Après un procès en diffamation qu'il perd, l'ancien rédacteur de Millénium, revue d'investigations financières, Mikael Blomkvist est contacté par un gros industriel pour relancer une enquête de meurtre. 
Depuis plus de trente ans, la petite nièce de Henrik Vanger a disparu, probablement assassinée, et quelqu'un se fait un malin plaisir de le lui rappeler à chacun de ses anniversaires.

Secondé par Lisbeth Salander, jeune femme rebelle, hackeuse hors pair, mais associale, Mikael Blomkvist se plonge dans les milliers de documents cent fois examinés, jusqu'au jour où une intuition lui fait reprendre un dossier.
Isolé sur une île où tout le monde se connaît, à commencer par les membres de la famille Vanger, le journaliste sur la touche et l'écorchée vive vont faire apparaître au grand jour ce que certaines personnes ont toujours chercher à cacher.

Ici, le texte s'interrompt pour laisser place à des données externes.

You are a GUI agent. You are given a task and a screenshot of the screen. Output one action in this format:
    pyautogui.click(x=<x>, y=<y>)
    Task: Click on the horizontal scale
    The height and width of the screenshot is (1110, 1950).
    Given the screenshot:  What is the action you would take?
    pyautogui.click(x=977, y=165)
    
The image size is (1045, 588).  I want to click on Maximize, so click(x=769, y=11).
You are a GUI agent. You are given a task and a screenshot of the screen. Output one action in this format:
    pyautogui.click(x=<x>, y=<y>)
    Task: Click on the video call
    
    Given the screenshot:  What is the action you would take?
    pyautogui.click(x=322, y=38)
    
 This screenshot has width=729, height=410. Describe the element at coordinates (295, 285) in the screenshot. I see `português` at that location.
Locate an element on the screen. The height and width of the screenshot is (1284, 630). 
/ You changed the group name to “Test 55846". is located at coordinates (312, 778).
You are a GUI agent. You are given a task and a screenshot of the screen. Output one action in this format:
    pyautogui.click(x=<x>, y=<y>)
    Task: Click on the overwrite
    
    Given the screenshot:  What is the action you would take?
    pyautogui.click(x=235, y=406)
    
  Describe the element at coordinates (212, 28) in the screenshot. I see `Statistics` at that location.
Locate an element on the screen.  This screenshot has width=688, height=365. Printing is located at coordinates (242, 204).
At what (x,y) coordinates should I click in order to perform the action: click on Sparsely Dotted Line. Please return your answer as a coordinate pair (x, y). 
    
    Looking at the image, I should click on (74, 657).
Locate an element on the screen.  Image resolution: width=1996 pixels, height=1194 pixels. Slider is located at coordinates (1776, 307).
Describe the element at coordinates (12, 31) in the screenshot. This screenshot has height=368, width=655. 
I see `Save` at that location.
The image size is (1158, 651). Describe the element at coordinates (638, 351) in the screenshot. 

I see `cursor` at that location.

Une introduction un peu longuette... j'ai tenu 100 pages sans grand intérêt et après je me suis prise au jeu des devinettes. On revoit avec Mickaël les archives du vieux Henrik Vanger. Les personnages sont haut en couleur, le fait que tout ce petit monde soit "coincé" sur une île rajoute au suspens. Certains personnages sont carrément détestables, du coup, on est tenté de les suspecter. Puis, nouveau rebondissement.
J'ai fini le roman en quelques jours. Je reste toutefois un peu déçue par la fin, un peu trop rapide, un peu évidente !
C'est vrai que c'est la première fois que je lis un "roman policier moderne"...  Je suis restée prisonnière des bons vieux romans policiers années 50 de James Ellroy, j'ai des excuses et des exigences aussi.
Néanmoins, je commence le Tome 2... c'est plutôt bon signe, non ?

07/12/2014

Réparer les vivants, Maylis de Kerangal

 
Réparer les vivants est le roman d'une transplantation cardiaque.

Le sujet est lourd, d'autant que la personne qui va mourir et qui potentiellement pourrait donner son coeur a à peine 20 ans et est morte dans un accident de voiture. 

C'est pour les parents le début d'un cataclysme, que Maylis de Kerangal décrit fort bien lorsqu'elle fait dire à la mère de Simon : 
"...elle croise son regard dans le miroir ... saisie alors de ne pas se reconnaître, comme si sa défiguration avait commencé,comme si elle était déjà une autre femme ; un pan de sa vie, un pan massif, encore chaud, compact, se détache du présent pour chavirer dans un temps révolu, chuter et disparaître."


Je n'ai pas pu lire ce livre jusqu'au bout, tout d'abord parce que je suis une mère et que cette lecture était trop douloureuse parce que j'y projetais ma propre vie et l'éventualité de la mort de ma fille ; de plus, je n'ai pas aimé l'écriture trop rapide à mon goût, avec des phrases trop longues.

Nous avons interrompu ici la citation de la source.